Document.
5. But a certain prophet, whose name was Micaiah, 40 came to one of the Israelites, and bid him smite him on the head, for by so doing he would please God; but when he would not do so, he foretold to him, that since he disobeyed the commands of God, he should meet with a lion, and be destroyed by him. When that sad accident had befallen the man, the prophet came again to another, and gave him the same injunction; so he smote him, and wounded his skull; upon which he bound up his head, and came to the king, and told him that he had been a soldier of his, and had the custody of one of the prisoners committed to him by an officer, and that the prisoner being run away, he was in danger of losing his own life by the means of that officer, who had threatened him, that if the prisoner escaped he would kill him. And when Ahab had said that he would justly die, he took off the binding about his head, and was known by the king to be Micaiah the prophet, who made use of this artifice as a prelude to his following words; for he said that God would punish him who had suffered Benhadad, a blasphemer against him, to escape punishment; and that he would so bring it about, that he should die by the other's means 41 and his people by the other's army. Upon which Ahab was very angry at the prophet, and gave commandment that he should be put in prison, and there kept; but for himself, he was in confusion at the words of Micaiah, and returned to his own house.
CHAPTER 15. Concerning Jehoshaphat The King Of Jerusalem And How Ahab Made An Expedition Against The Syrians And Was Assisted Therein By Jehoshaphat, But Was Himself Overcome In Battle And Perished Therein.
1. And these were the circumstances in which Ahab was. But I now return to Jehoshaphat, the king of Jerusalem, who, when he had augmented his kingdom, had set garrisons in the cities of the countries belonging to his subjects, and had put such garrisons no less into those cities which were taken out of the tribe of Ephraim by his grandfather Abijah, when Jeroboam reigned over the ten tribes [than he did into the other]. But then he had God favorable and assisting to him, as being both righteous and religious, and seeking to do somewhat every day that should be agreeable and acceptable to God. The kings also that were round about him honored him with the presents they made him, till the riches that he had acquired were immensely great, and the glory he had gained was of a most exalted nature.

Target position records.
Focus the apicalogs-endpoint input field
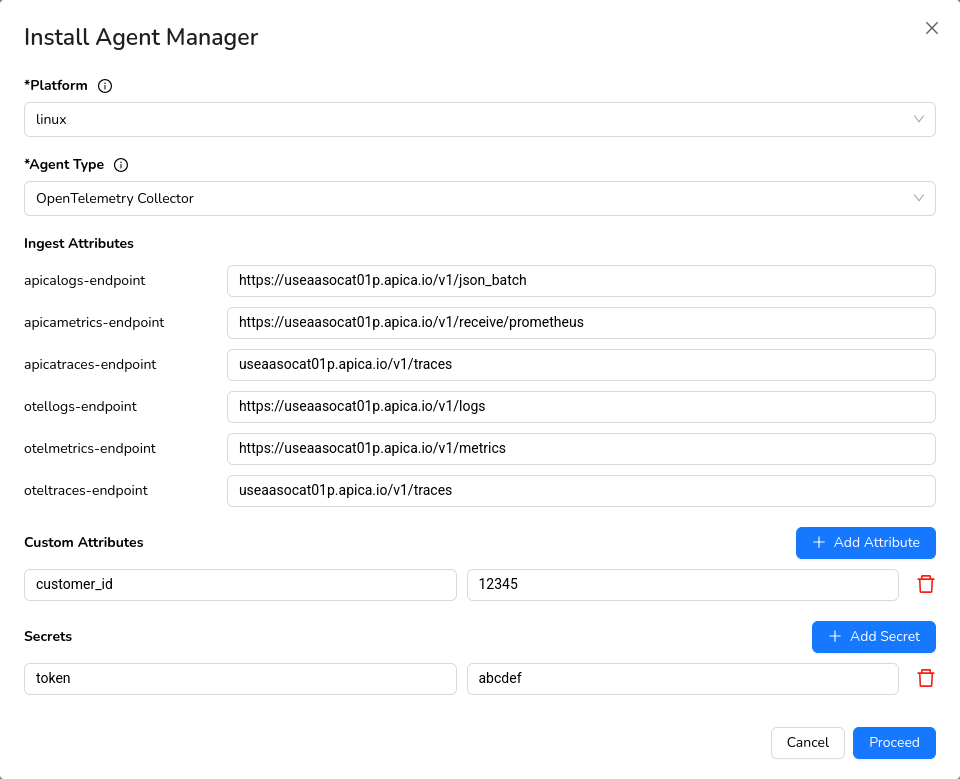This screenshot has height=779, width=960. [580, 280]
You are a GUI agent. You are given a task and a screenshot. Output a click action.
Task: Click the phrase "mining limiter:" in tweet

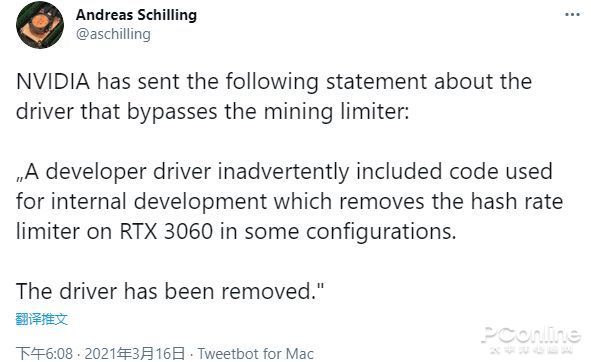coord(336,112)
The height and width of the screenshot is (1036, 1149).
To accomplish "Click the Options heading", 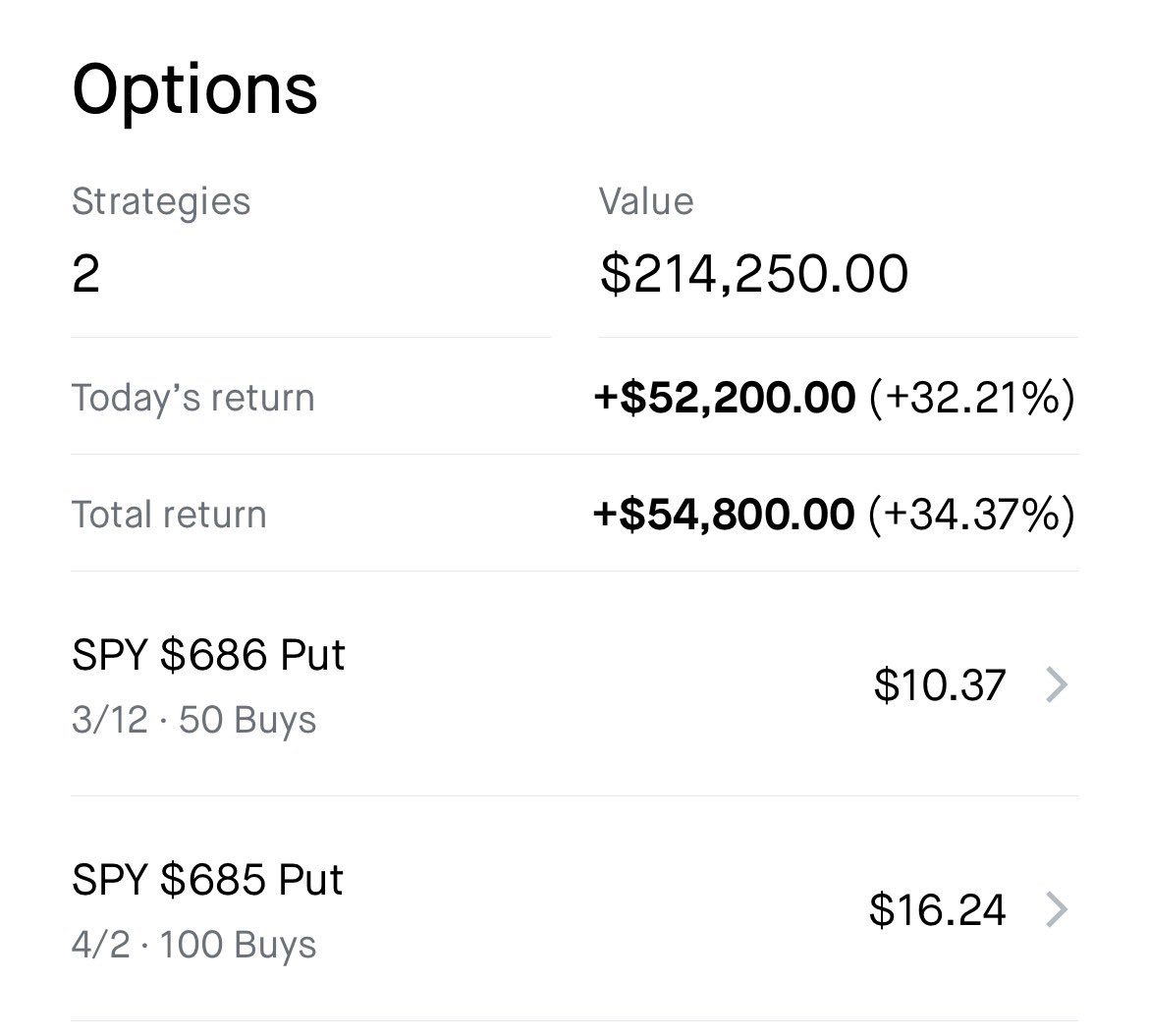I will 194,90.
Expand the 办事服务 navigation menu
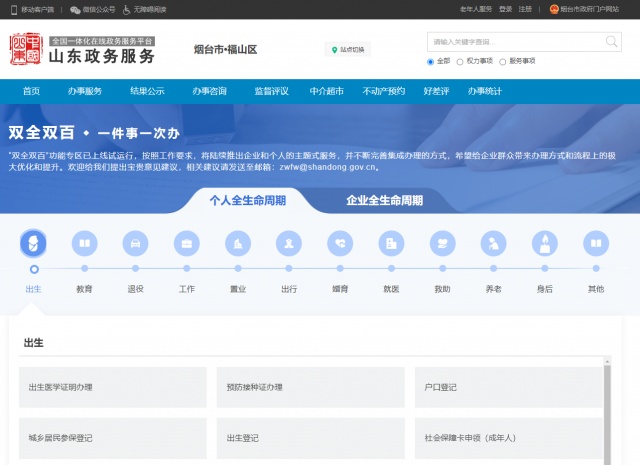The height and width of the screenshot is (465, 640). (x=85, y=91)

Problems and tasks.
• 1. Give the lines of the listing from its first line through the line holding "coord(336,112)", inclusive, as a numbered list, omitting blank lines. Leave the pictures out of your answer.
• 2. Carry the passage about Ahab and Jehoshaphat further, starting right after its last sentence.
This listing has no connection to the passage about Ahab and Jehoshaphat.

Per-task outputs.
• 1.
1. Focus the apicalogs-endpoint input field
2. This screenshot has height=779, width=960. [580, 280]
3. You are a GUI agent. You are given a task and a screenshot. Output a click action.
4. Task: Click the phrase "mining limiter:" in tweet
5. coord(336,112)

• 2.
2. Now, in the third year of this reign, he called together the rulers of the country, and the priests, and commanded them to go round the land, and teach all the people that were under him, city by city, the laws of Moses, and to keep them, and to be diligent in the worship of God. With this the whole multitude was so pleased, that they were not so eagerly set upon or affected with any thing so much as the observation of the laws. The neighboring nations also continued to love Jehoshaphat, and to be at peace with him. The Philistines paid their appointed tribute, and the Arabians supplied him every year with three hundred and sixty lambs, and as many kids of the goats. He also fortified the great cities, which were many in number, and of great consequence. He prepared also a mighty army of soldiers and weapons against their enemies. Now the army of men that wore their armor, was three hundred thousand of the tribe of Judah, of whom Adnah was the chief; but John was chief of two hundred thousand. The same man was chief of the tribe of Benjamin, and had two hundred thousand archers under him. There was another chief, whose name was Jehozabad, who had a hundred and fourscore thousand armed men. This multitude was distributed to be ready for the king's service, besides those whom he sent to the best fortified cities.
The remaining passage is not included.